1847, living in Otsego; Harriet Aurelia, born Aug. 22, 1830,
married Oct. 14, 1866, to Caleb THAYER, a further notice of whom
will be found below; Rebecca M., born July 8, 1834, married to
Henry CASEBY, March 20, 1862; after his death she married
Daniel ROBERTS, of North Adams, Mass., where she resides;
Elvira Sophronia, born Oct. 2, 1836, married to Menzo BOWEN,
Feb. 7, 1856, farmer, living in Otsego; Alfred K., born Sept. 8, 1840,
married, and since the recent death of Caleb Thayer, living upon and
working Mrs. Thayer's farm.
Mr. Pierce was a good citizen, an accommodating neighbor, and
a kind and affectionate father. In politics a Democrat. At the time
of his death he was a member of the Baptist church. He died Aug.
24, 1862. His wife survived him nearly fifteen years. Her death
occurred June 6, 1877, at the advanced age of eighty-two years.
Among the published notices of her death, we quote the following:
"Her excellent qualities as a neighbor and friend to all, won for her
the highest estimation of the vicinity in which she has so long
resided. A characteristic feature of her life, her patience, and
fidelity to the right, will make her memory redolent for many years to
come. As a faithful wife and devoted mother, she served the highest
interests of society, and now, with many others of the fathers and
mothers of the past sleeping in the silent house of rest, she is held
in sacred remembrance, and society rises up with her sons and
daughters to call her blessed."
Their daughter, Harriet Aurelia, now the widow of the late Caleb
Thayer, deserves further notice than the mere mention of her birth
and marriage. From a child she was possessed of a strong desire
for an education, but the limited means of her parents, with the
necessity of providing for a large family, together with a personal
affliction of stuttering, which almost prevented utterance, seemed
to present insurmountable obstacles in the way of obtaining her
cherished purpose. By long-continued and persistent efforts, which
would rival Demosthenes in the accomplishment of the same object,
she succeeded in almost entirely overcoming her difficulty of speech.

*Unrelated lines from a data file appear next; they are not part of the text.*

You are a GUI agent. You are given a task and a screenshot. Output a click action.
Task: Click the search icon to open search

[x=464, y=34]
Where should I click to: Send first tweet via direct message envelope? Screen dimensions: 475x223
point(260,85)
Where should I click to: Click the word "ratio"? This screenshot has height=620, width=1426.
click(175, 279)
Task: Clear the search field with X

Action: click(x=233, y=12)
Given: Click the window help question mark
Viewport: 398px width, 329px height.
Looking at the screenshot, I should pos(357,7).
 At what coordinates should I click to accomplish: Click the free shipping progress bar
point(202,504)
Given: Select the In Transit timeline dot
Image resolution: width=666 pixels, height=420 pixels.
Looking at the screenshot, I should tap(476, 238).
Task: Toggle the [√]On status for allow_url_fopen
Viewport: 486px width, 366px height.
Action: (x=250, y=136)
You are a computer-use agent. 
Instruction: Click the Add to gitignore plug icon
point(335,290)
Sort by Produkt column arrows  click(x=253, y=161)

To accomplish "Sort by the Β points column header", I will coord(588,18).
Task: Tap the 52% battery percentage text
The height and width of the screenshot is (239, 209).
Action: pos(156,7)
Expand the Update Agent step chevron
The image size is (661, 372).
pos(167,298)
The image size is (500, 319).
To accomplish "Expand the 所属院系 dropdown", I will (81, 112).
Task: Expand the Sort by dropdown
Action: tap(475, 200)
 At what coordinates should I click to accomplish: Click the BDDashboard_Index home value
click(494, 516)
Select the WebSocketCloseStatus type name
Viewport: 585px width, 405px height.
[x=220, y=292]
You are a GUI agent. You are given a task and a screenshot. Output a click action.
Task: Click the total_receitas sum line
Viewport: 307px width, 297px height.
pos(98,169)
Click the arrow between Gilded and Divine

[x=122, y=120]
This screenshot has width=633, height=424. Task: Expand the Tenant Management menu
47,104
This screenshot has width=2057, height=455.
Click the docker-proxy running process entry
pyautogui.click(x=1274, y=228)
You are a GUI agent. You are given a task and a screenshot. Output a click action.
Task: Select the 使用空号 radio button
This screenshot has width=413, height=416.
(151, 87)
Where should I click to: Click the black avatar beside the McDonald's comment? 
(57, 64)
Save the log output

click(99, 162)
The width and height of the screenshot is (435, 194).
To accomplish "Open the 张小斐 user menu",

At the age of twenty-one she had learned the milliner's trade, and at
odd times had learned to read and write, but knew nothing of grammar,
arithmetic, and geography, but had accumulated $150 at her trade,
the whole of which she expended in a term at the normal school at
Albany; at the expiration of which she passed a successful examination
for a teacher, and by that means, at the age of twenty-five, had
earned $200, within $50 sufficient for another course at Albany.
Upon the recommendation of a friend in Cooperstown, she applied
to the late William H. AVERELL for a loan of $50. "What security
can you give?" he asked. "I will get my life insured and assign you
the policy." She obtained the $50 and returned it in due time with
interest. She followed teaching for the love of it, having taught in
the different districts of her native town, Otsego, nineteen terms.
Her example of perseverance under difficulties is one well worth
recording. A representation of her home, the old home of her
parents, which upon her marriage had been purchased and improved
by her husband, together with the portraits of her father and mother,
appear, at her insistence, on another page of this work as a grateful
tribute to their memory. Her portrait appropriately appears on the
same page with her husband and his former wife.